Huntsville is the largest core city of the four-county Huntsville-Decatur Combined Statistical Area. Huntsville is named after Revolutionary War veteran John Hunt, the first settler of the land around the Big Spring. However, it was renamed "Huntsville" (after first settler John Hunt) during the War of 1812, and it has grown across nearby hills and along the Tennessee River, adding textile mills, then munitions factories, to become a major city, hosting the NASA Marshall Space Flight Center and Redstone Arsenal. In 1811, Huntsville became the first incorporated town in Alabama. In 1819, Huntsville hosted a constitutional convention in Walker Allen's large cabinetmaking shop. In 1855, the Memphis and Charleston Railroad was constructed through Huntsville, becoming the first railway to link the Atlantic seacoast with the Mississippi River. During the 1930s, industry declined in Huntsville due to the Great Depression. By 1940, Huntsville was still a small quiet town with a population of only 13,150 inhabitants. This quickly changed at the onset of World War II, when Huntsville was chosen as the location of Redstone Arsenal, with its numerous munitions manufacturing plants.

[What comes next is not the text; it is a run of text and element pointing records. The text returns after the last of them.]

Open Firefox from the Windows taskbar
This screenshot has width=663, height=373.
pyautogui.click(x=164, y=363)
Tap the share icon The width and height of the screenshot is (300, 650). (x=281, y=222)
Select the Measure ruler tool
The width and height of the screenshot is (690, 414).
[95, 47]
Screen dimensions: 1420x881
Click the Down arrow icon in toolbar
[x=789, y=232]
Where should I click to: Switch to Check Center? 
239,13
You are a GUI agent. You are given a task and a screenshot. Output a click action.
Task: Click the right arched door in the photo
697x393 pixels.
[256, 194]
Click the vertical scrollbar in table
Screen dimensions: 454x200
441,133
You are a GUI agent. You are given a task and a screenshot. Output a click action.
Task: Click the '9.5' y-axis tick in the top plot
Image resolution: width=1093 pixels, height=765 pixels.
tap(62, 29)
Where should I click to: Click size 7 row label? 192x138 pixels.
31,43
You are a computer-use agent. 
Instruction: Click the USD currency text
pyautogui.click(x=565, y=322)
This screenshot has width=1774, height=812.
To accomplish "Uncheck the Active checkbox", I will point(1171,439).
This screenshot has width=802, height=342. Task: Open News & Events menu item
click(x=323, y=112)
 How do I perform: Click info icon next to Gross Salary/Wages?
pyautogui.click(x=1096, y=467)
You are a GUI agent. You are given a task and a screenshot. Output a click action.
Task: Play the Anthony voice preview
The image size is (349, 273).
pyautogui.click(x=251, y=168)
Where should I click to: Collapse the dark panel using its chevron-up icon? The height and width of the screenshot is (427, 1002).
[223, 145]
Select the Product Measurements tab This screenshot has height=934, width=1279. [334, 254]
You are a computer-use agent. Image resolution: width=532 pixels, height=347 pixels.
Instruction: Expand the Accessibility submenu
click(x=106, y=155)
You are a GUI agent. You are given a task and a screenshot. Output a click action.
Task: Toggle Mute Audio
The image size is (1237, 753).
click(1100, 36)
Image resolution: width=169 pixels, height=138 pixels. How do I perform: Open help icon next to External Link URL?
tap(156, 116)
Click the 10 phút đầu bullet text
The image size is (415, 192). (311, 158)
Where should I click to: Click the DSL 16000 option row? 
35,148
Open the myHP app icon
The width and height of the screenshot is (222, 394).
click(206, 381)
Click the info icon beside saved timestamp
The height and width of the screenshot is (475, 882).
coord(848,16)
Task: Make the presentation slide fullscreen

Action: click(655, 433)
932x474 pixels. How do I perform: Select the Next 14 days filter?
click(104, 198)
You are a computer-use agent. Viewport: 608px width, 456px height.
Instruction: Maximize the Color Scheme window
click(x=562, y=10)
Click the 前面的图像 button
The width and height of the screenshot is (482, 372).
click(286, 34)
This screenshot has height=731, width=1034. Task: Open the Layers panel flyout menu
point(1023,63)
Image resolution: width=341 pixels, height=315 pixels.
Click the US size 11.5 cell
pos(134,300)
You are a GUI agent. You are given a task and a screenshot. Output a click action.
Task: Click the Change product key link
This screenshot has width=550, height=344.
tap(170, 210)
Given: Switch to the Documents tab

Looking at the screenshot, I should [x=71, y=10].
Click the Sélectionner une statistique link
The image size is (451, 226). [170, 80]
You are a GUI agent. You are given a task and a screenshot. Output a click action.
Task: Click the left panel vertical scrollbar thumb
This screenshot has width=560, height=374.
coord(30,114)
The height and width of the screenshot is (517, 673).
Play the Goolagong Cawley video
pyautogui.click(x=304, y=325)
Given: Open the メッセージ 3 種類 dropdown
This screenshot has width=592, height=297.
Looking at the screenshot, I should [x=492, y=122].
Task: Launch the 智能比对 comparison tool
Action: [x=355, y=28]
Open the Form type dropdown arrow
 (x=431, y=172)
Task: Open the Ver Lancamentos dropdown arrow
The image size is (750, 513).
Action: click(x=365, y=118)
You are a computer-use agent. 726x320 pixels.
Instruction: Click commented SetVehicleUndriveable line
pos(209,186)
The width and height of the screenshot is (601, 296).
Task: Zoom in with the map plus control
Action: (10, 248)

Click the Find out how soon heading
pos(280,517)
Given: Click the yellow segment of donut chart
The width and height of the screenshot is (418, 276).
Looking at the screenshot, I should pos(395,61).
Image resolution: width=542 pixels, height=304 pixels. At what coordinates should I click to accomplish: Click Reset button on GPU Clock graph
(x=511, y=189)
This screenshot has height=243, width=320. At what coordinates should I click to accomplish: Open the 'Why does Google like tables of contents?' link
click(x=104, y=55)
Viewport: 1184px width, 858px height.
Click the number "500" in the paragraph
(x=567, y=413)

In 2005, Forbes Magazine named the Huntsville-Decatur Combined Statistical Area as 6th best place in the nation for doing business, and number one in terms of the number of engineers per total employment. There are over 100 languages and dialects spoken in Huntsville, thanks in part to the large number of international corporations doing business in the area.
In 1950, General Toftoy brought German rocket scientist Wernher von Braun and his colleagues to Redstone Arsenal to develop what would eventually become the United States’ space program. Huntsville continues to play an important role in the United States' Space Shuttle and International Space Station programs. The city continues to be the center of rocket-propulsion research in the United States, and is home to large branches of many defense contractors.